Initially many people view this dynamic as similar to a ponzi scheme. The claim is that older stakers are rewarded with newer stakers money and that this dynamic will fall apart once older stakers decide to cash out and leave. This is a false assessment for three reasons:

  • Stakers are rewarded with newly minted OHM, not whichever asset new entrants used to purchase their OHM. The protocol guarantees to back each OHM with 1 $DAI. Its ability to keep this promise is verifiable by anyone on-chain. The fact that OHM trades at a premium to 1 $DAI is a feature of market sentiment.
  • In a ponzi there is no good or service being created, just money changing hands. Olympus has marketable services in the form of owned liquidity and bonding services for other protocols. As the treasury grows more opportunities will arise for Olympus to generate income.
  • If large quantities of stakers suddenly decided to sell, they would first have to unstake. This raises APY for remaining stakers, limiting the volume of selling but if we imagine a doomsday scenario where everyone continued to sell, those last stakers would still get out with their initial investment and likely some profit (see Asfi’s bankrun scenario).

Bonding can also be thought of through the lens of reciprocity.

Bonders buy OHM from the protocol at a discount to the market price. This benefits the protocol by increasing its treasury or protocol owned liquidity (depending on the type of bond purchased). Naturally bonders can also become stakers once they have received their OHM. The reciprocal relationship is thus: I buy a bond so the protocol increases its treasury, and I receive discounted OHM in return.

A mutually beneficial exchange has been established between the Olympus protocol, bonders and stakers.

Risks to Reciprocity in Olympus

Stakers are incentivised by a high APY. Bonders are incentivised by discounted OHM. Can these incentives break? If so, how likely is it that the reciprocal relationship breaks down?

Stakers Reciprocity

First let's examine the necessary equations determining APY:

$$ APY = (1+rewardYield)^{1095} $$

Rebases occur 3 times a day, hence why the APY equation raises to 1095 (365 * 3 = 1095)

$$ rewardYield = OHM_{distributed} / OHM_{totalStaked} $$

$$ OHM_{distributed} = OHM_{totalSupply} * rewardRate $$

$$ rewardYield = (OHM_{totalSupply} * rewardRate) / OHM_{totalStaked} $$

The reward rate is subject to change by community vote and can be thought of as the amount of OHM distributed to the stakers per epoch.
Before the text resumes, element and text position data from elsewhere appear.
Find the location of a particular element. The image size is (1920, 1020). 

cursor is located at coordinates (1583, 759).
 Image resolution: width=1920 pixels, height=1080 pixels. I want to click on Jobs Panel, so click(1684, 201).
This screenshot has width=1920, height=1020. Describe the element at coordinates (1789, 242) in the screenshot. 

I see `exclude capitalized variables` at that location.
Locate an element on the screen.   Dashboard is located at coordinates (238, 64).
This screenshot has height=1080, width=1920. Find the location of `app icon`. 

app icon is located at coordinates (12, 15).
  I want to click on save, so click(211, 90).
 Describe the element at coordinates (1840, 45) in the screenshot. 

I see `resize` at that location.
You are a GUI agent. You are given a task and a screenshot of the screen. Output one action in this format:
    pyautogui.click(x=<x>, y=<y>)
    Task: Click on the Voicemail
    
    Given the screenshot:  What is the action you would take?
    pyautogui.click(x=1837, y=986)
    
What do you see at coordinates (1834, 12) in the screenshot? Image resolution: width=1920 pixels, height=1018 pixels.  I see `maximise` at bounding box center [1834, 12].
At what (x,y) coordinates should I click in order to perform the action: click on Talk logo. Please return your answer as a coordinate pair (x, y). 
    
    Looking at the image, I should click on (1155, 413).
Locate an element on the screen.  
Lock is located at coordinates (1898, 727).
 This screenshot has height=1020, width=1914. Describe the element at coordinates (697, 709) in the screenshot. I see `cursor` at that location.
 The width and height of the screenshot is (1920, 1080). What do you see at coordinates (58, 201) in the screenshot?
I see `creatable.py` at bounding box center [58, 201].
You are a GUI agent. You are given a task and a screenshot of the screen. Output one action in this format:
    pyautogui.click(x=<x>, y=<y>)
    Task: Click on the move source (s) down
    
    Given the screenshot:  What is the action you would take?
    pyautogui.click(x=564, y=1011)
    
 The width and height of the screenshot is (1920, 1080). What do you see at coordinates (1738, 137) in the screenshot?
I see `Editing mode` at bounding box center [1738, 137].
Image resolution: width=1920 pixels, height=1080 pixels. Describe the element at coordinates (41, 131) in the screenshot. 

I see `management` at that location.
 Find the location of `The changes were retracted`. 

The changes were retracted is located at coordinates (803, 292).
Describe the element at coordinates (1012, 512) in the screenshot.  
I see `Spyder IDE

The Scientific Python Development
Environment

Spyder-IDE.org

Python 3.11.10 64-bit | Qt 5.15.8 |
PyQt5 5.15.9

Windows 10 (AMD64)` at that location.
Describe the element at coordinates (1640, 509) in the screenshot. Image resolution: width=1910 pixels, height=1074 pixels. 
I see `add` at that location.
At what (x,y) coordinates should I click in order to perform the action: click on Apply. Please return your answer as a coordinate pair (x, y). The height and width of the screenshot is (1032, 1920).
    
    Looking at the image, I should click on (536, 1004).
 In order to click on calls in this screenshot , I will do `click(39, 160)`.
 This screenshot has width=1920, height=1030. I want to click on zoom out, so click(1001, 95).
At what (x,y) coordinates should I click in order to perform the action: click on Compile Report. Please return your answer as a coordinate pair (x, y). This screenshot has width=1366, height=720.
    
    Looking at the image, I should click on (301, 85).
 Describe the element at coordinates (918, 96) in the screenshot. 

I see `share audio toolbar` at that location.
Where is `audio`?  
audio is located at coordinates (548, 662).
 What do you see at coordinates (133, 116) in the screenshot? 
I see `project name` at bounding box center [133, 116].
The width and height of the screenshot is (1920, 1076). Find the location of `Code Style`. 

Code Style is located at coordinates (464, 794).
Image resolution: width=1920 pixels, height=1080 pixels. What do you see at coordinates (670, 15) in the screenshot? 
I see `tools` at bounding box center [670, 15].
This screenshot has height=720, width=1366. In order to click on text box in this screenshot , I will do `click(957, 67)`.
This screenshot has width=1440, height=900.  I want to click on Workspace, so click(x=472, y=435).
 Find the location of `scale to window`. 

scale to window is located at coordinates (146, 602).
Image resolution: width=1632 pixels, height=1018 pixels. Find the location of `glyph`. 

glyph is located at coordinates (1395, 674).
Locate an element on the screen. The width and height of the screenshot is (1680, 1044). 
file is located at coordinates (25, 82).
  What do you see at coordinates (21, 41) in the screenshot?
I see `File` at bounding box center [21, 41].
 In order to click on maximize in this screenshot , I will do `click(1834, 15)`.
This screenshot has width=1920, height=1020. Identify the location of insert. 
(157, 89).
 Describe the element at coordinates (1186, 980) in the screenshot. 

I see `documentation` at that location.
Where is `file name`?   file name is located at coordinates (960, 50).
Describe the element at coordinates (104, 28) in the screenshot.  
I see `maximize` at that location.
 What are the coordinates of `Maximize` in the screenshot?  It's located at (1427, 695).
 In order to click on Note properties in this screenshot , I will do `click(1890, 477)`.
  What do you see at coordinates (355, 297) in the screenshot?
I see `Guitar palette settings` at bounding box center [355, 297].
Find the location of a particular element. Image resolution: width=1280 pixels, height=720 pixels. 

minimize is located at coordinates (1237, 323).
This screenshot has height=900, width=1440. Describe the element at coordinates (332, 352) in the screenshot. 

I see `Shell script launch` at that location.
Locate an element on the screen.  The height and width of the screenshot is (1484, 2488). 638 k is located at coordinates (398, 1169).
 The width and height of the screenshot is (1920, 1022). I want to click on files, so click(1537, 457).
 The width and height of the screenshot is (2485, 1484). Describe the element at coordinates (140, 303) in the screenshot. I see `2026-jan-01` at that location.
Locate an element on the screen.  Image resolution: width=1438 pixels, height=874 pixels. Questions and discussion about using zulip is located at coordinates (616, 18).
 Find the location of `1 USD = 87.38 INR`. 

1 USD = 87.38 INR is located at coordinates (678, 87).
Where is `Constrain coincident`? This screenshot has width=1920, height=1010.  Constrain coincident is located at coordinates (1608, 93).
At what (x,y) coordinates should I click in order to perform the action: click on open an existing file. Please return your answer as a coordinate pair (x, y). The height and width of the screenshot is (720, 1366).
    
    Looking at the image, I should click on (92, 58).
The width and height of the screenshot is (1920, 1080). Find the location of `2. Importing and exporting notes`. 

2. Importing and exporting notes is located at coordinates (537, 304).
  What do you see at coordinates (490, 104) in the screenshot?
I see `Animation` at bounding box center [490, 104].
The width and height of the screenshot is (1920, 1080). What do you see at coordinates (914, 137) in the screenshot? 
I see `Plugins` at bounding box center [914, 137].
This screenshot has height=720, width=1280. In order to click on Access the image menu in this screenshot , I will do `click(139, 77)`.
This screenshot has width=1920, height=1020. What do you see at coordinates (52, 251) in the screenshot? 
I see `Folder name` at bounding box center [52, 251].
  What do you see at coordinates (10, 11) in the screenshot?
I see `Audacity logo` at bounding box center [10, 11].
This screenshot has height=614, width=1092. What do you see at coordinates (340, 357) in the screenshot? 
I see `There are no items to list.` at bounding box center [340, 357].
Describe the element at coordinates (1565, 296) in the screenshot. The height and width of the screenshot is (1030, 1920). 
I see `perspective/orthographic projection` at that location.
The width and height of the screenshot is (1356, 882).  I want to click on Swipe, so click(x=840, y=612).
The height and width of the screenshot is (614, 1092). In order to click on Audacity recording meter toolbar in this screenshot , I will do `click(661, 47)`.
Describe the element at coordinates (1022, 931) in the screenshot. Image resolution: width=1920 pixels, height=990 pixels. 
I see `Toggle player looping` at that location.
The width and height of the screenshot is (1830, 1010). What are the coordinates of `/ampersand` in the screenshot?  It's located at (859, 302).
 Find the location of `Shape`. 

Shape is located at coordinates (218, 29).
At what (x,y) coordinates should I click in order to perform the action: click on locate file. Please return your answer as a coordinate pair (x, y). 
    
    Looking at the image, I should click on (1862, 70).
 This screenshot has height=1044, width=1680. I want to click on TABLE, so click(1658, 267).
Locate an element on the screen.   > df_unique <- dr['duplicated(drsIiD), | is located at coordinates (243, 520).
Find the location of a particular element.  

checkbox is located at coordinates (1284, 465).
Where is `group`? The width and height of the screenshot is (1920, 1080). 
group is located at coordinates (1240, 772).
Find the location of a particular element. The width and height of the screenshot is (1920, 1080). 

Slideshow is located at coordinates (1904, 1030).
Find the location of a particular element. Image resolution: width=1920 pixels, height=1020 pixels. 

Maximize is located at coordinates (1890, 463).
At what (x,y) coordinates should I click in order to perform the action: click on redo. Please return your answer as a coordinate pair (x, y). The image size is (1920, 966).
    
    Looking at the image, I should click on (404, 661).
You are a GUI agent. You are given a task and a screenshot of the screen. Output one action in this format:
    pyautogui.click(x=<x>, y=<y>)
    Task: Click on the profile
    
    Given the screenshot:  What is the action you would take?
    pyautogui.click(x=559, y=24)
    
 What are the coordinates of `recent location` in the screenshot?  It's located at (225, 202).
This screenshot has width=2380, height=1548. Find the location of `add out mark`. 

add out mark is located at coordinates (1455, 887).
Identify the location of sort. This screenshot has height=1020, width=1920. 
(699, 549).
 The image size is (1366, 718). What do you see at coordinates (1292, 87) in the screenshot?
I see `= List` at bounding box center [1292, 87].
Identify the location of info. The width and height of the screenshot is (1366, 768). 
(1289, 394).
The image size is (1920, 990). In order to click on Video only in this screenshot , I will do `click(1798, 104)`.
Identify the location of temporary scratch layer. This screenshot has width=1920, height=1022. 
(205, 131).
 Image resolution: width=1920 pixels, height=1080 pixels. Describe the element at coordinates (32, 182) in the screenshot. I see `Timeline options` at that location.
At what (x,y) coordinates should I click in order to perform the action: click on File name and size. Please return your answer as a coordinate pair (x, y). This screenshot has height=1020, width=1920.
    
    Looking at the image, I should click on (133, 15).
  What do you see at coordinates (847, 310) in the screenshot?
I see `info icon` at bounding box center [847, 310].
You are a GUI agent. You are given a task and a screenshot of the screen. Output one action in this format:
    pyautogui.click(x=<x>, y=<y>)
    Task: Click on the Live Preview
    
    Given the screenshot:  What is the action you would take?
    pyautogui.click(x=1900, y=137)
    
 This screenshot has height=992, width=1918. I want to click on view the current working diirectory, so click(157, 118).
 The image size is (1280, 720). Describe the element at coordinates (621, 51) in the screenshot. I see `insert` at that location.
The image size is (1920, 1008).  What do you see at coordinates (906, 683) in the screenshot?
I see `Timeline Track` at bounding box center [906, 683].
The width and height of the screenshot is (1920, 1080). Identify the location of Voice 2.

The total OHM supply is determined by several factors such as bond sales and DAO's minting, as documented in the Olympus documentation. These variables are exogenous (e.g. amount of OHM staked in the protocol) as well as endogenous (e.g. amount of OHM minted by the DAO, which is determined by the Policy team). Let's examine what happens to reward yield if any of them change while all other variables remain the same.

  • If $$rewardRate$$ falls, $$rewardYield$$ falls.
  • If $$OHM_{totalStaked}$$ falls, $$rewardYield$$ rises.
  • If $$OHM_{totalSupply}$$ rises, $$rewardYield$$ rises.

OHM supply growth is itself a function of staking and bonding. This leaves two scenarios where staking reciprocity could break down: staked percentage falls and/or reward rate falls.

Staked Percentage Falls

A break in the reciprocal relationship for staking would be evident by a drop in % staked. The fact that APY rises if staked OHM falls is a powerful feature which rewards stakers who stay staked and is the likely reason we have not seen OHM total staked fall below 90% (see Dune dashboard).

Reward Rate Fall

The other way for the reciprocal relationship in staking to seemingly break down would be for the reward rate to drop thereby bringing down APY. Drops in the reward rate are in fact planned as laid out in OIP-18.

By lowering the reward rate, the DAO is opting for lower supply inflation over continued high rewards for stakers. This is in line with the overall vision of the protocol to be a stable reserve asset.

The reader will have to decide for themselves whether this constitutes a breaking of the reciprocal relationship between protocol and staker. The fact that there is forward guidance on reductions and they are discussed and voted on suggests more of a changing relationship rather than an all out breaking.